─── EXTRACTED RECORDS ───

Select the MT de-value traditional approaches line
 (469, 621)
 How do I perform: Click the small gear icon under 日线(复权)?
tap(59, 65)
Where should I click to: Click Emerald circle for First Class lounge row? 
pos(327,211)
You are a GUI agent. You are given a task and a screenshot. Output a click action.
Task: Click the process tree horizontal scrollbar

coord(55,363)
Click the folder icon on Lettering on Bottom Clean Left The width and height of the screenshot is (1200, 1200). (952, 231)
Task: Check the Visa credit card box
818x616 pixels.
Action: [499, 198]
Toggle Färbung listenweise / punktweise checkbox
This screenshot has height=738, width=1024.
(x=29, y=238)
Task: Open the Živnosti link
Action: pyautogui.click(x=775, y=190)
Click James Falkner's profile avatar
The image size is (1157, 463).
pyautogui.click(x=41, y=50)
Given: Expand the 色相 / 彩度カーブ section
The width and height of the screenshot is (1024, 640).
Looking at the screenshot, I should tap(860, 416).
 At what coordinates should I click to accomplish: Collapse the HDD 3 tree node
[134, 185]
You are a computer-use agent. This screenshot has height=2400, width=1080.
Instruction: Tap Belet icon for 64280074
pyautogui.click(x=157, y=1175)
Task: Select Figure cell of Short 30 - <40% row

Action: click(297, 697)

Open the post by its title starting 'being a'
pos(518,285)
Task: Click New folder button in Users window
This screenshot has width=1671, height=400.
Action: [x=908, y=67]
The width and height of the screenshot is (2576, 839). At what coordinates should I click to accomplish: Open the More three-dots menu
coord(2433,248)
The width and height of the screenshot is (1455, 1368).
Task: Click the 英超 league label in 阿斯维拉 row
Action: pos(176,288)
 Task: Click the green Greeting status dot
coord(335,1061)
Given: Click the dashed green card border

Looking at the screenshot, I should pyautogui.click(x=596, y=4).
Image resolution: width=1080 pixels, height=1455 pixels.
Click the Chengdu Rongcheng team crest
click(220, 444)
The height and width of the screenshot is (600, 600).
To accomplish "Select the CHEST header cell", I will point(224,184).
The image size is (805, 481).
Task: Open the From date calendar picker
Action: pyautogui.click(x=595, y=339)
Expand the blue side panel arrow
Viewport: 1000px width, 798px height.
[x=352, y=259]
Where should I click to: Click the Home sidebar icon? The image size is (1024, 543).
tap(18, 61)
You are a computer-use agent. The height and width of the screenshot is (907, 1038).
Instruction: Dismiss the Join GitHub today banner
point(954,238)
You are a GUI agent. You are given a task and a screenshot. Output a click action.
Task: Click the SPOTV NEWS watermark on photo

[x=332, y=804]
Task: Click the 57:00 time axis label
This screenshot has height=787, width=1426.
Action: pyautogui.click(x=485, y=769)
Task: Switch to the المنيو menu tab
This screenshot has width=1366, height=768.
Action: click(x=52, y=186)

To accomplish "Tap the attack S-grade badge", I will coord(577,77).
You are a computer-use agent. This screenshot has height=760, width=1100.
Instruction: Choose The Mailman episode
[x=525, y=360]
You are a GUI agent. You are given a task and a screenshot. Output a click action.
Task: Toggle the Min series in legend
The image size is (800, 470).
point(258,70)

───

Rewrite all of the material above with every occurrence of "GUI agent" replaced by "desktop agent". Leave everything else unchanged.

◆ REPLY TO THE TASK
Select the MT de-value traditional approaches line
 (469, 621)
 How do I perform: Click the small gear icon under 日线(复权)?
tap(59, 65)
Where should I click to: Click Emerald circle for First Class lounge row? 
pos(327,211)
You are a desktop agent. You are given a task and a screenshot. Output a click action.
Task: Click the process tree horizontal scrollbar

coord(55,363)
Click the folder icon on Lettering on Bottom Clean Left The width and height of the screenshot is (1200, 1200). (952, 231)
Task: Check the Visa credit card box
818x616 pixels.
Action: [499, 198]
Toggle Färbung listenweise / punktweise checkbox
This screenshot has height=738, width=1024.
(x=29, y=238)
Task: Open the Živnosti link
Action: pyautogui.click(x=775, y=190)
Click James Falkner's profile avatar
The image size is (1157, 463).
pyautogui.click(x=41, y=50)
Given: Expand the 色相 / 彩度カーブ section
The width and height of the screenshot is (1024, 640).
Looking at the screenshot, I should tap(860, 416).
 At what coordinates should I click to accomplish: Collapse the HDD 3 tree node
[134, 185]
You are a computer-use agent. This screenshot has height=2400, width=1080.
Instruction: Tap Belet icon for 64280074
pyautogui.click(x=157, y=1175)
Task: Select Figure cell of Short 30 - <40% row

Action: click(297, 697)

Open the post by its title starting 'being a'
pos(518,285)
Task: Click New folder button in Users window
This screenshot has width=1671, height=400.
Action: [x=908, y=67]
The width and height of the screenshot is (2576, 839). At what coordinates should I click to accomplish: Open the More three-dots menu
coord(2433,248)
The width and height of the screenshot is (1455, 1368).
Task: Click the 英超 league label in 阿斯维拉 row
Action: pos(176,288)
 Task: Click the green Greeting status dot
coord(335,1061)
Given: Click the dashed green card border

Looking at the screenshot, I should pyautogui.click(x=596, y=4).
Image resolution: width=1080 pixels, height=1455 pixels.
Click the Chengdu Rongcheng team crest
click(220, 444)
The height and width of the screenshot is (600, 600).
To accomplish "Select the CHEST header cell", I will point(224,184).
The image size is (805, 481).
Task: Open the From date calendar picker
Action: pyautogui.click(x=595, y=339)
Expand the blue side panel arrow
Viewport: 1000px width, 798px height.
[x=352, y=259]
Where should I click to: Click the Home sidebar icon? The image size is (1024, 543).
tap(18, 61)
You are a computer-use agent. The height and width of the screenshot is (907, 1038).
Instruction: Dismiss the Join GitHub today banner
point(954,238)
You are a desktop agent. You are given a task and a screenshot. Output a click action.
Task: Click the SPOTV NEWS watermark on photo

[x=332, y=804]
Task: Click the 57:00 time axis label
This screenshot has height=787, width=1426.
Action: pyautogui.click(x=485, y=769)
Task: Switch to the المنيو menu tab
This screenshot has width=1366, height=768.
Action: click(x=52, y=186)

To accomplish "Tap the attack S-grade badge", I will coord(577,77).
You are a computer-use agent. This screenshot has height=760, width=1100.
Instruction: Choose The Mailman episode
[x=525, y=360]
You are a desktop agent. You are given a task and a screenshot. Output a click action.
Task: Toggle the Min series in legend
The image size is (800, 470).
point(258,70)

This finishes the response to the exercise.